You’ll only use one form to calculate and pay your estimated tax: Form 1040-ES (Estimated Tax for Individuals). Keep your previous year’s tax return handy before filling out the form. On this form, you will have to compile your income, deductions, credits, and paid taxes in order to figure out what your estimated tax payment will look like.

Entrepreneurs filling out this form for the first time will have to estimate the amount of income they expect to earn for the year. Payments can be made either electronically through the Electronic Federal Tax Payment System (EFTPS) or through the mail using the blank vouchers included with Form 1040-ES.

4. Are my payments due on a specific date?

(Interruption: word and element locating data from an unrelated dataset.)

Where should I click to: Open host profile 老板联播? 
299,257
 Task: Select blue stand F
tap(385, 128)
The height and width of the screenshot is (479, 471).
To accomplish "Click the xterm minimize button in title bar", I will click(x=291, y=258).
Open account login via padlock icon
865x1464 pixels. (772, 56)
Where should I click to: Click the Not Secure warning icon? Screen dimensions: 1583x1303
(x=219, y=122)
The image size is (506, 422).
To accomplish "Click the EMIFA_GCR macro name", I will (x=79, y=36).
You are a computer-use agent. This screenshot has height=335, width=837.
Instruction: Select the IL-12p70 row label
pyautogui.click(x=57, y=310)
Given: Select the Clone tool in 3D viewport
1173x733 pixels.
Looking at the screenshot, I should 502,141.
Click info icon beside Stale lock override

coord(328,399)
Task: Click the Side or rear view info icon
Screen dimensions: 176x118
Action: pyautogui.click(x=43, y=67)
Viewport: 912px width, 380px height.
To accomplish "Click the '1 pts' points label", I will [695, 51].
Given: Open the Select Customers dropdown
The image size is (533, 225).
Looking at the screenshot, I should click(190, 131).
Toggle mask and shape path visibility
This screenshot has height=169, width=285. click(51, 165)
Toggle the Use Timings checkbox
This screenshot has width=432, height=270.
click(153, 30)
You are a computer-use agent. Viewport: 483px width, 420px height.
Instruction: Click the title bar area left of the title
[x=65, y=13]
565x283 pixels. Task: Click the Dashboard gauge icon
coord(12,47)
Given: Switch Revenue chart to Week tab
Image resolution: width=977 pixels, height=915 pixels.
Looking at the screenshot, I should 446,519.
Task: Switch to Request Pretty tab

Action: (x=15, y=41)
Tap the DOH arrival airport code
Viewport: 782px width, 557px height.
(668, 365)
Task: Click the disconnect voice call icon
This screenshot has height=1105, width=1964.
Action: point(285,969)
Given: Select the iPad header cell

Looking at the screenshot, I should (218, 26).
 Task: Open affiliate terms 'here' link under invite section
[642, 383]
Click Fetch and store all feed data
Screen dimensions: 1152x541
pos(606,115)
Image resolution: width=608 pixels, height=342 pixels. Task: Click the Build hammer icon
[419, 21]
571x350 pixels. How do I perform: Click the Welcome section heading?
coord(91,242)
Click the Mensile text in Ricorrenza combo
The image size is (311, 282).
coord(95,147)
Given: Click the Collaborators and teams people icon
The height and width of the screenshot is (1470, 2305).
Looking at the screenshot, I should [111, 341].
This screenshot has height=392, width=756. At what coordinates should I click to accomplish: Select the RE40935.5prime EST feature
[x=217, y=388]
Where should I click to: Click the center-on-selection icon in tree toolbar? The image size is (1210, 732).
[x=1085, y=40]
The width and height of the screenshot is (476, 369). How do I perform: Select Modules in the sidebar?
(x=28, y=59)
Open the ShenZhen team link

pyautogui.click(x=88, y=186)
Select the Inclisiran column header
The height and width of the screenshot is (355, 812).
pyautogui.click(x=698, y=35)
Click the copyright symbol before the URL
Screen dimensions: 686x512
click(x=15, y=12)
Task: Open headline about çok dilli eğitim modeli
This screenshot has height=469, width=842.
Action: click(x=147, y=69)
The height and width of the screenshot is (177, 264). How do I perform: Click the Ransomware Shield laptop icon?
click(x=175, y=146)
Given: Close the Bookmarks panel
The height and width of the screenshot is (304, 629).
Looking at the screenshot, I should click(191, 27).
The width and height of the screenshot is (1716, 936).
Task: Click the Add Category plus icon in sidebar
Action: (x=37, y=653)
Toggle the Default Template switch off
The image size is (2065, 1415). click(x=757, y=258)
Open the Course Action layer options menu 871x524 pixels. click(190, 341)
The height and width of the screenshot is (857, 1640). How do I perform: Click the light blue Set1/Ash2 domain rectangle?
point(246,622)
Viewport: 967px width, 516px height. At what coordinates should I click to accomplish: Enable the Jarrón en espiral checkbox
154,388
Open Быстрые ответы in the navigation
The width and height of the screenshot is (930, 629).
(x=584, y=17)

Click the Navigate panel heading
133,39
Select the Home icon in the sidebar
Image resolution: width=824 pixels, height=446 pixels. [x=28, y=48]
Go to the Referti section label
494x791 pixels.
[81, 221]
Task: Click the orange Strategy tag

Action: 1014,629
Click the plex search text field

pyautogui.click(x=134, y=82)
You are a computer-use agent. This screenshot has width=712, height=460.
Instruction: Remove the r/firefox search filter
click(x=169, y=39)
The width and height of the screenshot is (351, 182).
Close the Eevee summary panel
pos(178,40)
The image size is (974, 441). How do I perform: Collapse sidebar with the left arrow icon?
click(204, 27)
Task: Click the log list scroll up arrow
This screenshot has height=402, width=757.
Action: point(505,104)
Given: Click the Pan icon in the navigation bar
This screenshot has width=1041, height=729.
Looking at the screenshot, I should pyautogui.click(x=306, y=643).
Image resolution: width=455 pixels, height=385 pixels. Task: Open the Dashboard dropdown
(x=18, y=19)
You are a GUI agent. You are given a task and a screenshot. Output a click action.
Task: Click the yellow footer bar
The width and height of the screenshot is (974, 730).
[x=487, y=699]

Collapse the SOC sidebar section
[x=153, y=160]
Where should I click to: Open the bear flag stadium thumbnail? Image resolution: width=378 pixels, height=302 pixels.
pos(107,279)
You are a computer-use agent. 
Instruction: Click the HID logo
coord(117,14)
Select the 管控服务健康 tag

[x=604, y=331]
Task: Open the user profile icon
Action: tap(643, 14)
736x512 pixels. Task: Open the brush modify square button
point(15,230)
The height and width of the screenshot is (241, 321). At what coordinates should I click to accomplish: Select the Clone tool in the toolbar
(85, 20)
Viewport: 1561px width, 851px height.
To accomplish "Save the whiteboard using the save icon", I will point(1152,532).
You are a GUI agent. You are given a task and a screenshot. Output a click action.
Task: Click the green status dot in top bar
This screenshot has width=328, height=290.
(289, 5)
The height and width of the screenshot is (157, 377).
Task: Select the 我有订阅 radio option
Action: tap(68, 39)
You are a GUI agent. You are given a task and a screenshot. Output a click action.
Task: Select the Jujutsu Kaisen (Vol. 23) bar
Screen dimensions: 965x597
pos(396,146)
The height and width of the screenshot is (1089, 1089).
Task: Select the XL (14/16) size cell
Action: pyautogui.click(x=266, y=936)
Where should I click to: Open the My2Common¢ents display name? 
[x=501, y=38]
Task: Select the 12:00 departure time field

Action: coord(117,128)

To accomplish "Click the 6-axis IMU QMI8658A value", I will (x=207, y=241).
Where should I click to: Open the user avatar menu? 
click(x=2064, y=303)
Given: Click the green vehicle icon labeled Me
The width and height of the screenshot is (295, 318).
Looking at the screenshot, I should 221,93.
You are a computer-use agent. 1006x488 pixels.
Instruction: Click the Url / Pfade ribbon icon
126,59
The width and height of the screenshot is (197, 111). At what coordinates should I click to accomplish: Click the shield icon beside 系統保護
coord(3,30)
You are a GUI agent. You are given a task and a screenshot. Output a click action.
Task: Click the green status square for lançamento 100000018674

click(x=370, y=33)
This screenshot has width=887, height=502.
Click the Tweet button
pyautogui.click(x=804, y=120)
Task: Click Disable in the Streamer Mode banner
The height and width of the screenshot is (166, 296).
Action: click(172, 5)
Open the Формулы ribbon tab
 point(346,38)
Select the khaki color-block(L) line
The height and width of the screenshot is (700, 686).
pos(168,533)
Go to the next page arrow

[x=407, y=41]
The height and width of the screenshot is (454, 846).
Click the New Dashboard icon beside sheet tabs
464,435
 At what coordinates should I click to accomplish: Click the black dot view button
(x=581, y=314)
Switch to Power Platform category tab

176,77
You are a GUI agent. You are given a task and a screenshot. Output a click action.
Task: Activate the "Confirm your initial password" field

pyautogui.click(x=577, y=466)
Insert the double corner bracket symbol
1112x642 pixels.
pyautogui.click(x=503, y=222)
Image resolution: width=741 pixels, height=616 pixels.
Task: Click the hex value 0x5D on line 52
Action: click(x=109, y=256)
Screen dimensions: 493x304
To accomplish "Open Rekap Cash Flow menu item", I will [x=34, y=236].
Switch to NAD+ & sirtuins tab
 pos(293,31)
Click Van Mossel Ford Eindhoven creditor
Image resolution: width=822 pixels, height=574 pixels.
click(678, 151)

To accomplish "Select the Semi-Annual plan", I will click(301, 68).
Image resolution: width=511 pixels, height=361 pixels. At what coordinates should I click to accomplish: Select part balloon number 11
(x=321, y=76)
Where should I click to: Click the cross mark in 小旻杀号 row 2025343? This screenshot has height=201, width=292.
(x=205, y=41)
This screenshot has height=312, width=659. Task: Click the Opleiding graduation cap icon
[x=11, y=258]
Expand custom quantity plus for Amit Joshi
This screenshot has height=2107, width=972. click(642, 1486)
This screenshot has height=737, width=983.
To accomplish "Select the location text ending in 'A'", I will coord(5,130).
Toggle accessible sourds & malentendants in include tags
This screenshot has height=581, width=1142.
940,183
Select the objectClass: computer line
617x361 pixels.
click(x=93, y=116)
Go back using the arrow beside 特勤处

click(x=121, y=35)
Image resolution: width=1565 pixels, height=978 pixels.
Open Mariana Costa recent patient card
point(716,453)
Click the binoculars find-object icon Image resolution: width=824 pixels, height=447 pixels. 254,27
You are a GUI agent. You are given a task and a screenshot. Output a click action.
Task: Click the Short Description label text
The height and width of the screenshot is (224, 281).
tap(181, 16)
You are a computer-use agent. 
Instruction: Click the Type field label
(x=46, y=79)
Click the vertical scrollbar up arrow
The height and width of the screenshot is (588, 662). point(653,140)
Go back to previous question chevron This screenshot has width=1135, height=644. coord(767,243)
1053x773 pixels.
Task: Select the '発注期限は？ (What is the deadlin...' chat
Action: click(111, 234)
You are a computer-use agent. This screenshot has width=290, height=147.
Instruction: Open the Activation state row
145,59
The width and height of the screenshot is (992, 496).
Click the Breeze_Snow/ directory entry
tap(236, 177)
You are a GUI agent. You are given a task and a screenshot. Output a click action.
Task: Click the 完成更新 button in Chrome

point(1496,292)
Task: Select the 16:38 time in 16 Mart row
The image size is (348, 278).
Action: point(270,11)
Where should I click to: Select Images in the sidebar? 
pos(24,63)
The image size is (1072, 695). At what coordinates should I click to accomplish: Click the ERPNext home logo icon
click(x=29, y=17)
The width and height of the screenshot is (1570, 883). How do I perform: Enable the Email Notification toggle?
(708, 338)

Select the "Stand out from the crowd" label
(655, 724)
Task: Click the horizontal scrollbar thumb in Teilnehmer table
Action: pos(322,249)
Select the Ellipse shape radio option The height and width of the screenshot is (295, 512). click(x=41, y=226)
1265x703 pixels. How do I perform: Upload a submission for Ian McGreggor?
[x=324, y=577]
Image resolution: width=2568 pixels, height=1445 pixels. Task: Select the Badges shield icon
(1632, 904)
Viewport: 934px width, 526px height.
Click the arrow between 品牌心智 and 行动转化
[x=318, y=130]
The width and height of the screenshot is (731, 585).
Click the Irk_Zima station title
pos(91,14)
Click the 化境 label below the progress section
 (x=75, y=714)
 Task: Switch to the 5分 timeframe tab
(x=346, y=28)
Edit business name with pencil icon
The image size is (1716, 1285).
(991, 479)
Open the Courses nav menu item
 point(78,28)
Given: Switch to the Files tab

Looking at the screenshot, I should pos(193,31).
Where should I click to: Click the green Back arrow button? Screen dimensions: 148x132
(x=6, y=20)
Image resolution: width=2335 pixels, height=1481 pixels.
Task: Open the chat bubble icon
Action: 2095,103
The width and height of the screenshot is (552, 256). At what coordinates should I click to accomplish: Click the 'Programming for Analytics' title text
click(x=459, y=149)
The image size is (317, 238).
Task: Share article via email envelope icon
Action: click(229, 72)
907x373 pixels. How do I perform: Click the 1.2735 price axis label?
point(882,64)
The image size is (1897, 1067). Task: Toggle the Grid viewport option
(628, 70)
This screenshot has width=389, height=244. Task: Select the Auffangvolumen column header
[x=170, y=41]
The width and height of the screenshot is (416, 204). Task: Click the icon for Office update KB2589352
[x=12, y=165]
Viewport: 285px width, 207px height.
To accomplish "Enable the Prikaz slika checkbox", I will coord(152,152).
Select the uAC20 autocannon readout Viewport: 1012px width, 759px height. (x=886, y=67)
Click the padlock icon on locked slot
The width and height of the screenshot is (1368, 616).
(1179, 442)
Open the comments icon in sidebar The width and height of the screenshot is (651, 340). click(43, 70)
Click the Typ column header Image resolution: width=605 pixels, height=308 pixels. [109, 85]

Yes! According to the IRS, quarterly estimated taxes are due within four payment periods:

  • January 1-March 31
    • Deadline: April 15
  • April 1-May 31
    • Deadline: June 16
  • June 1-August 31
    • Deadline: September 15
  • September 1-December 31
    • Deadline:  January 15 (of the following year)

5. Is it possible to be self-employed and not pay estimated tax?

There are only a few exceptions to this rule. It’s not necessary to pay estimated tax if you’ve had no tax liability for the prior year, were a U.S. citizen for the whole year, and/or your prior tax year covered a 12-month period.

Additionally, anyone that receives salaries and wages can file Form W-4 with their employer. This form will specify how much more in taxes you’d like to withhold from your earnings to keep you from paying estimated taxes.